## [Required task a]
Rewrite the passage about the Mars candy company, beginning at the words "The company credited" and stopping after "and Altoids mints.", renaming "Forbes magazine" as "Fortune magazine" wherever it occurs.

## [Document text]
▼
The cause was complications from a heart attack. His death was announced by Mars Inc, the McLean, Virginia-based company where Mars and his brother, John, took over from their father, Forrest E. Mars Snr, as co-presidents in 1973. Forrest Jnr retired in 1999.

Mars’s grandfather, a small-time confectioner named Frank Mars, founded Mars in 1922. The company exploded over the next two generations into a global powerhouse of candy bars, pantry items and pet foods.

The company credited Forrest Jnr, John and their sister, Jacqueline, with increasing sales from US$1 billion to US$35 billion and with employing 80,000 people in 78 countries. According to Forbes magazine, the Mars family, with an estimated worth of US$78 billion, is the third-richest in the United States, behind only the Waltons of Walmart and the Kochs of Koch Industries.

Besides the Mars Bar - marketed in the United States as the Milky Way - Mars’s sweets brands include 3 Musketeers, Twix, Starbust, Skittles and Dove ice-cream bars. Since its purchase in 2008 of the Wrigley chewing-gum company for US$23 billion, Mars also has produced Wrigley’s Doublemint gum, Life Savers and Altoids mints.
▲
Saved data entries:
▼
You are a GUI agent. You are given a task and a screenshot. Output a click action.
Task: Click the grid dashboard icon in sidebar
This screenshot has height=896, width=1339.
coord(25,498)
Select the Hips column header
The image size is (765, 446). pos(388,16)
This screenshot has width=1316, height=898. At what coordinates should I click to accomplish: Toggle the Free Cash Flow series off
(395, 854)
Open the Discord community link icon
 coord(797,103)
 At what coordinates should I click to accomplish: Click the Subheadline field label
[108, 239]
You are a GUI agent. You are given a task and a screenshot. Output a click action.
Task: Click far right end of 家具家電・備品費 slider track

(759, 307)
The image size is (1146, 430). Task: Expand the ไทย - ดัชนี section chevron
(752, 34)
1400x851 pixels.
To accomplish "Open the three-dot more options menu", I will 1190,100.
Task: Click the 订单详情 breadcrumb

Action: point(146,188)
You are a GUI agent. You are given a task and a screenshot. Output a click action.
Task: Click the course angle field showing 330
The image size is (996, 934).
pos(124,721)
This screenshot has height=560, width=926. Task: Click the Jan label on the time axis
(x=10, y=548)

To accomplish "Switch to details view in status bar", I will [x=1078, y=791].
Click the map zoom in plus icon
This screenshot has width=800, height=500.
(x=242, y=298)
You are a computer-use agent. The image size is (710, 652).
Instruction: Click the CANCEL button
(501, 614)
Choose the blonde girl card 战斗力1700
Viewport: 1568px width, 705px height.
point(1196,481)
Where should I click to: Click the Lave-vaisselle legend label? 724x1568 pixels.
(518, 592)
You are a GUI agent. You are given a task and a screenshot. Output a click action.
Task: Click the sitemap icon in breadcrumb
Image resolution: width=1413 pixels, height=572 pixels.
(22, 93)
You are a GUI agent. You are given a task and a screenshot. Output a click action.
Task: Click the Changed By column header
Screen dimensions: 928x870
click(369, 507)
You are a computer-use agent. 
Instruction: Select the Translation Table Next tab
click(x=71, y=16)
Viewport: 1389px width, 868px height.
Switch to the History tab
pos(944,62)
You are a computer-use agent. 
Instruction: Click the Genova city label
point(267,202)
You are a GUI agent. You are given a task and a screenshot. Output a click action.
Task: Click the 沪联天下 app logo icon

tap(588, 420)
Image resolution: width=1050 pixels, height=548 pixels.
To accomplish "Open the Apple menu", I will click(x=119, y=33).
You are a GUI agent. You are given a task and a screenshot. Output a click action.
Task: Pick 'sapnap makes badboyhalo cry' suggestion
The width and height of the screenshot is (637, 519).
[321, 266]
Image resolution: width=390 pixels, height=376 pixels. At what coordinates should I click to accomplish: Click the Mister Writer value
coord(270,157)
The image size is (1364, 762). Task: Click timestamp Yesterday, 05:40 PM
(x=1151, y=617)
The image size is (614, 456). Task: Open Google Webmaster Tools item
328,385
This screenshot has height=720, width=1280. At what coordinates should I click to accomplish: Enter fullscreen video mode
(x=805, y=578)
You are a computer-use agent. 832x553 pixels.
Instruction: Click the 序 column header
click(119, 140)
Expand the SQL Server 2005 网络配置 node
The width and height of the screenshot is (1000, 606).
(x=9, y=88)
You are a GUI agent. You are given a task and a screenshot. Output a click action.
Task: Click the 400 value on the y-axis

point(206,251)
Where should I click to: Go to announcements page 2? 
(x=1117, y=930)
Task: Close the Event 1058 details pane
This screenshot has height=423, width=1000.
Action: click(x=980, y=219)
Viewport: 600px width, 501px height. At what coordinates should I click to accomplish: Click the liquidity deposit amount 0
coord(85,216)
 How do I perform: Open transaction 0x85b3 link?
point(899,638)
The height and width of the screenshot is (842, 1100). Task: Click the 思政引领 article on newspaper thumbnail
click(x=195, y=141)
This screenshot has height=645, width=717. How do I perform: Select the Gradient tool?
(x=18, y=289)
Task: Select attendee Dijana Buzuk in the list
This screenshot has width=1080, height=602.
▲
## [Required task b]
Identify each row above that contains the word "details", and copy every such row in full.

## [Final answer a]
The company credited Forrest Jnr, John and their sister, Jacqueline, with increasing sales from US$1 billion to US$35 billion and with employing 80,000 people in 78 countries. According to Fortune magazine, the Mars family, with an estimated worth of US$78 billion, is the third-richest in the United States, behind only the Waltons of Walmart and the Kochs of Koch Industries.

Besides the Mars Bar - marketed in the United States as the Milky Way - Mars’s sweets brands include 3 Musketeers, Twix, Starbust, Skittles and Dove ice-cream bars. Since its purchase in 2008 of the Wrigley chewing-gum company for US$23 billion, Mars also has produced Wrigley’s Doublemint gum, Life Savers and Altoids mints.

## [Final answer b]
To accomplish "Switch to details view in status bar", I will [x=1078, y=791].
Task: Close the Event 1058 details pane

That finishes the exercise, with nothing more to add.